Description of the task - The following data has a line with "Noticias y eventos (329, 871)" and a line with "Image Controls (30, 2559)". Write out exactly those lines and all the lines between them.

Dataset entries -
== Segment start ==
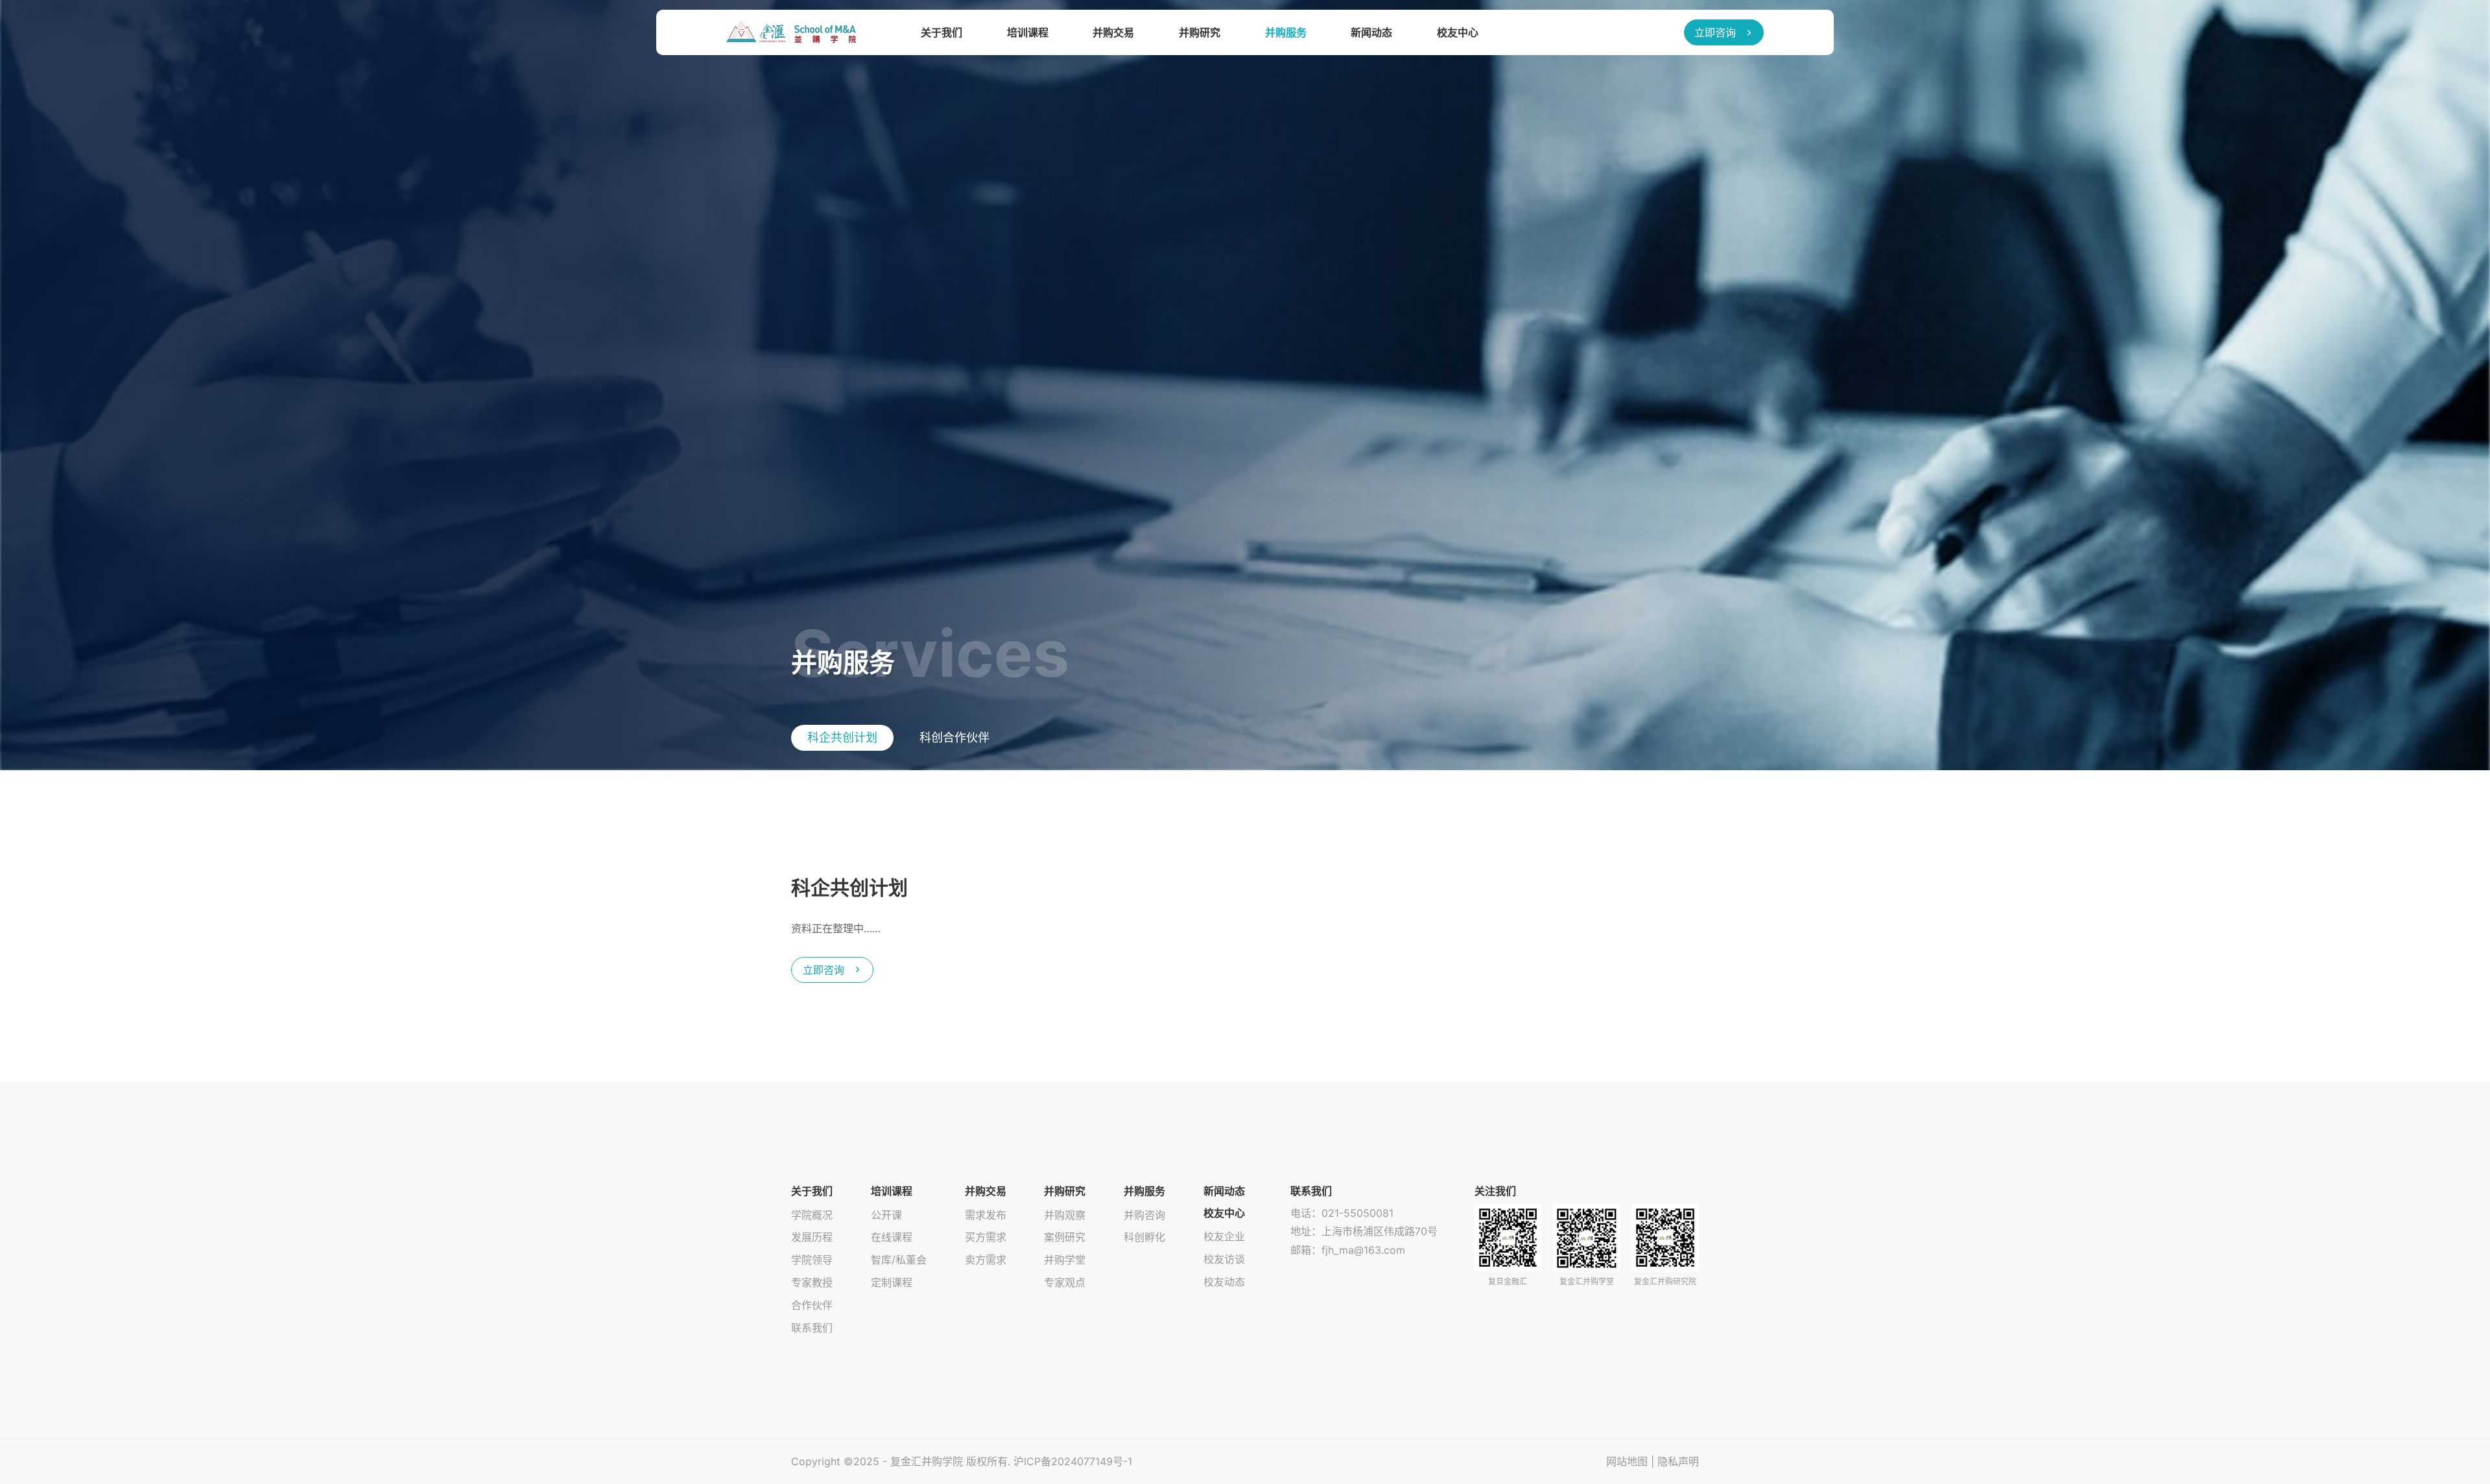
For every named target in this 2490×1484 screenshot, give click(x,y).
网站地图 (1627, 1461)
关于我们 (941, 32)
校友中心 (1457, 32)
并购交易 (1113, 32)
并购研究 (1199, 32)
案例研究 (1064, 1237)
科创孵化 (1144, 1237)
== Segment end ==
== Segment start ==
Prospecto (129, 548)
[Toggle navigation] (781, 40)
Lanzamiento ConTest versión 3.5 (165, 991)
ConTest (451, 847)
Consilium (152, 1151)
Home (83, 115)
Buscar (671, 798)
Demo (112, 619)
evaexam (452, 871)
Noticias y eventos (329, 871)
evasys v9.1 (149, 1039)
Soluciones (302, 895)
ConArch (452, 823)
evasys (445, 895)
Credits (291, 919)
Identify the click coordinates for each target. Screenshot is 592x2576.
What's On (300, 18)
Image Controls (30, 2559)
== Segment end ==
Exercise output -
Noticias y eventos (329, 871)
evasys v9.1 (149, 1039)
Soluciones (302, 895)
ConArch (452, 823)
evasys (445, 895)
Credits (291, 919)
Identify the click coordinates for each target. Screenshot is 592x2576.
What's On (300, 18)
Image Controls (30, 2559)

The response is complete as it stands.